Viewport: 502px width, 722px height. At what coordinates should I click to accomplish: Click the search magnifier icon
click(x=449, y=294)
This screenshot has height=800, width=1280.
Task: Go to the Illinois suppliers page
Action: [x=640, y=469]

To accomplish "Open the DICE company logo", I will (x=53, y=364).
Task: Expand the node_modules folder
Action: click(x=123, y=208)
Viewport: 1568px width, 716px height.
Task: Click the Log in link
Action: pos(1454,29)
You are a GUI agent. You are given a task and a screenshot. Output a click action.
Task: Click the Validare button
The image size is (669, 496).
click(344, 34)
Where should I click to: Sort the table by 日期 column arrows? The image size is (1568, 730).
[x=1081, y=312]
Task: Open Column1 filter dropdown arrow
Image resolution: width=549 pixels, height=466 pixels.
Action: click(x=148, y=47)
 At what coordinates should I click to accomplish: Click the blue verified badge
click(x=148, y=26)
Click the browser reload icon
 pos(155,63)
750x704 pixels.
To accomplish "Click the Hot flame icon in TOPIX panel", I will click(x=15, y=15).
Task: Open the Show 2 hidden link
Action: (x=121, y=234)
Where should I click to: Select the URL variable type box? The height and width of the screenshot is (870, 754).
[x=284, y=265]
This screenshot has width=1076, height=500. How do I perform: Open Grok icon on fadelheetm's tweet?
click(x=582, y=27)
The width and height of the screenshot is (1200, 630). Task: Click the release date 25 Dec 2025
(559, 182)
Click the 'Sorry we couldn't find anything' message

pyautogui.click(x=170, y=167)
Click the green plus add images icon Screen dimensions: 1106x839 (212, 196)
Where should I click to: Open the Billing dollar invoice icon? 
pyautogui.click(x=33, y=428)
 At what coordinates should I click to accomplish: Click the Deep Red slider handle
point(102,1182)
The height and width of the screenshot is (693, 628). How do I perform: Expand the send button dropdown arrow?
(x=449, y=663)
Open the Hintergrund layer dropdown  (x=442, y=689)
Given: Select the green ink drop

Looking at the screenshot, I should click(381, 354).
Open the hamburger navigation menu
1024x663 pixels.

*Exercise objective*
In this exercise, reproduce each line above exactly.

*Answer to this problem*
Viewport: 502px width, 722px height. At what coordinates should I click to accomplish: Click the search magnifier icon
click(x=449, y=294)
This screenshot has height=800, width=1280.
Task: Go to the Illinois suppliers page
Action: [x=640, y=469]

To accomplish "Open the DICE company logo", I will (x=53, y=364).
Task: Expand the node_modules folder
Action: click(x=123, y=208)
Viewport: 1568px width, 716px height.
Task: Click the Log in link
Action: pos(1454,29)
You are a GUI agent. You are given a task and a screenshot. Output a click action.
Task: Click the Validare button
The image size is (669, 496).
click(344, 34)
Where should I click to: Sort the table by 日期 column arrows? The image size is (1568, 730).
[x=1081, y=312]
Task: Open Column1 filter dropdown arrow
Image resolution: width=549 pixels, height=466 pixels.
Action: click(x=148, y=47)
 At what coordinates should I click to accomplish: Click the blue verified badge
click(x=148, y=26)
Click the browser reload icon
 pos(155,63)
750x704 pixels.
To accomplish "Click the Hot flame icon in TOPIX panel", I will click(x=15, y=15).
Task: Open the Show 2 hidden link
Action: (x=121, y=234)
Where should I click to: Select the URL variable type box? The height and width of the screenshot is (870, 754).
[x=284, y=265]
This screenshot has width=1076, height=500. How do I perform: Open Grok icon on fadelheetm's tweet?
click(x=582, y=27)
The width and height of the screenshot is (1200, 630). Task: Click the release date 25 Dec 2025
(559, 182)
Click the 'Sorry we couldn't find anything' message

pyautogui.click(x=170, y=167)
Click the green plus add images icon Screen dimensions: 1106x839 (212, 196)
Where should I click to: Open the Billing dollar invoice icon? 
pyautogui.click(x=33, y=428)
 At what coordinates should I click to accomplish: Click the Deep Red slider handle
point(102,1182)
The height and width of the screenshot is (693, 628). How do I perform: Expand the send button dropdown arrow?
(x=449, y=663)
Open the Hintergrund layer dropdown  (x=442, y=689)
Given: Select the green ink drop

Looking at the screenshot, I should click(381, 354).
Open the hamburger navigation menu
1024x663 pixels.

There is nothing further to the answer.